Consider now a limit point $x$ of $S$, under $\lVert\cdot\rVert_\infty$. Then $x\in S$, with $\{x_n\}$ being a sequence entirely contained in $S$ and converging to $x$ under $\lVert\cdot\rVert_\infty$. Now, $\lVert x_n - x \rVert_2\le \lVert x_n - x \rVert_\infty=\sup\{\lVert x_n - x \rVert_2\}<\varepsilon$.
But now that's where I'm stuck. I think the next step should be something like this: suppose $x\not\in S$ under $\lVert \cdot \rVert_2$. What is required to be shown in order to arrive at a contradiction? That is, to show that $x$ must be in $S$ under $\lVert \cdot \rVert_2$.

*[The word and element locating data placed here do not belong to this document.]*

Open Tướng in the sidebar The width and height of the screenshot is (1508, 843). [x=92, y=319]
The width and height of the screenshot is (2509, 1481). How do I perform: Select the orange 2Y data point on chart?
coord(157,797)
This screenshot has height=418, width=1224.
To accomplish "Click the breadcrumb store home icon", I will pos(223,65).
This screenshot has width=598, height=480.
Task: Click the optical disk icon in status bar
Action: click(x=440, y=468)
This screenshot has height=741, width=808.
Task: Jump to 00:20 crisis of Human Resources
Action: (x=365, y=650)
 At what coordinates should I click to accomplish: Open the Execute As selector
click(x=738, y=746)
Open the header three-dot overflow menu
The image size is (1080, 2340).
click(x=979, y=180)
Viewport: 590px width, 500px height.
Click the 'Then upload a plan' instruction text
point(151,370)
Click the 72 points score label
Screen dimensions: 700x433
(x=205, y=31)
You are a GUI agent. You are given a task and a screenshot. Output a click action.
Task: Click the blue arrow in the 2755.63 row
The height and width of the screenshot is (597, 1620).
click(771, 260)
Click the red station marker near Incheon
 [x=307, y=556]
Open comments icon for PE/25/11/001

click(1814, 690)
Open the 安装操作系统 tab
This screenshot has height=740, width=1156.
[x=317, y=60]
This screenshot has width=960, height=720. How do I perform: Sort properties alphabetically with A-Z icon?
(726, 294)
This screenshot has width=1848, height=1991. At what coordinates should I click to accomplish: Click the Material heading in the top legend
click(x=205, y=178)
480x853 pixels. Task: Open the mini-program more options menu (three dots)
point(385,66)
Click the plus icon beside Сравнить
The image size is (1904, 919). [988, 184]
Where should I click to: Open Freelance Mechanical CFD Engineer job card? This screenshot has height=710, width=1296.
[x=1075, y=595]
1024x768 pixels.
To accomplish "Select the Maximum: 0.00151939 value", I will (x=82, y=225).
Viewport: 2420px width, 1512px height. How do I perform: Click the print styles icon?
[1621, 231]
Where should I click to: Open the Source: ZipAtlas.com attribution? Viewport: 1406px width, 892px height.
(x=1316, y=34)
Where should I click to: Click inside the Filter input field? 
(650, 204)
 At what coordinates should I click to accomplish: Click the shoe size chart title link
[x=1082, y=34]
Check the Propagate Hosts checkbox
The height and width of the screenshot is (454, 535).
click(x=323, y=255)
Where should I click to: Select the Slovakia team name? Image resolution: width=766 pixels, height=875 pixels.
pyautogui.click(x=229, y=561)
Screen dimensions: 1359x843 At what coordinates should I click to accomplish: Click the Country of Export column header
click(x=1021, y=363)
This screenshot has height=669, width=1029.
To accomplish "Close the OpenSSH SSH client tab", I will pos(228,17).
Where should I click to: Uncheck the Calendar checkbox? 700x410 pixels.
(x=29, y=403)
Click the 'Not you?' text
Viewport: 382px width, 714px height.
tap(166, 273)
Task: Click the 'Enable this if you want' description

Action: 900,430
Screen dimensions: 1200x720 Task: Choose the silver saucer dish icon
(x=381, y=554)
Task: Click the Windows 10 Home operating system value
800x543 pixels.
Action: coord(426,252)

I would go about it like this:
$S$ is closed under $\lVert\cdot\rVert_\infty$ implies its complement $S^c$ is open.
For arbitrary $x\in S^c$ we can find an $\epsilon>0$ so that $S$ contains the open ball under $\lVert\cdot\rVert_\infty$, which is $B_\infty(x,\epsilon)\subseteq S^c$
However, $\lVert x-y\rVert_\infty<\epsilon$ implies $\frac{1}{\sqrt n}\lVert x-y\rVert_2\le\lVert x-y\rVert_\infty<\epsilon$
So $B_2(x,\epsilon\sqrt n)\subseteq B_\infty(x,\epsilon)\subseteq S^c$
So $S^c$ is open under Euclidean norm, so $S$ is closed under Euclidean norm.